## Exercise details
The result should be every line in the material below containing the string "computer".

[[ Data extracts open ]]

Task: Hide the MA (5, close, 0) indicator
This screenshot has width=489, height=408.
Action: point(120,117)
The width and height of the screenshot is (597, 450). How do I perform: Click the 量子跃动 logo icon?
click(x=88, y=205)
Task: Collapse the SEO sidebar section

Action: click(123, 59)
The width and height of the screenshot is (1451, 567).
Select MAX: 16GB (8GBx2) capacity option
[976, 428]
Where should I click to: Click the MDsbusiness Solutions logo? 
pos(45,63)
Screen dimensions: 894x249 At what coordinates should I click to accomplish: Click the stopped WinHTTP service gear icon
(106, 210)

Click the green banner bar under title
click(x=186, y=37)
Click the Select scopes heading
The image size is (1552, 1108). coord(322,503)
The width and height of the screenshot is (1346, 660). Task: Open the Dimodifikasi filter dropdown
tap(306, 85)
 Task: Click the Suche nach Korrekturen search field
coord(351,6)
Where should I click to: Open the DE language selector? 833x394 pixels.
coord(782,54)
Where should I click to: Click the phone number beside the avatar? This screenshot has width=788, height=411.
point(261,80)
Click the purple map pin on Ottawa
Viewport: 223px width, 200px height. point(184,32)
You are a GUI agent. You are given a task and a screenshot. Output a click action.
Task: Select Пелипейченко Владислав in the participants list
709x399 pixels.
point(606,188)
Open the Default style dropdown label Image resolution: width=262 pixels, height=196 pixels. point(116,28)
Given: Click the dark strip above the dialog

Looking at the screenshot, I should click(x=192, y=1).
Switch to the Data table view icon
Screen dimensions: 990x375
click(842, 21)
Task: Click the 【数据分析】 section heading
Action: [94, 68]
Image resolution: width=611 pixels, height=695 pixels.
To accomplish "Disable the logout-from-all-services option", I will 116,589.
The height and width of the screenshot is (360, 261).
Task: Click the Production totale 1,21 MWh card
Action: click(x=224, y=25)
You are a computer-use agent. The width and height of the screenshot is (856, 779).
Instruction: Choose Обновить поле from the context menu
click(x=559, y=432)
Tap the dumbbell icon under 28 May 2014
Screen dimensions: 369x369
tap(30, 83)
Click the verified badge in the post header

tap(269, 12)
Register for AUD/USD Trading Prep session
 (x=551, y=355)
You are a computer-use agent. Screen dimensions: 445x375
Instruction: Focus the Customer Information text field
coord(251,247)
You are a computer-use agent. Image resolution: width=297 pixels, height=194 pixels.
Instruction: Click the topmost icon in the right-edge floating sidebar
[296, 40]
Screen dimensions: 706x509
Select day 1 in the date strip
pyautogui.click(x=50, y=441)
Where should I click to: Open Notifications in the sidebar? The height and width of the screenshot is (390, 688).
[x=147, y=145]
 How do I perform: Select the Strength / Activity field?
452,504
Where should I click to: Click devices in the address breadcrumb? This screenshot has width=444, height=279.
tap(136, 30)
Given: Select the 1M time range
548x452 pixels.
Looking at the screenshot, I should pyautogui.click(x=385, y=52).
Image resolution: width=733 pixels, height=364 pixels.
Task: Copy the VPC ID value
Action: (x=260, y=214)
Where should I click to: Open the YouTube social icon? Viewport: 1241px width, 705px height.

[[ Data extracts closed ]]

## Output of the task
You are a computer-use agent. The width and height of the screenshot is (856, 779).
You are a computer-use agent. Screen dimensions: 445x375
You are a computer-use agent. Image resolution: width=297 pixels, height=194 pixels.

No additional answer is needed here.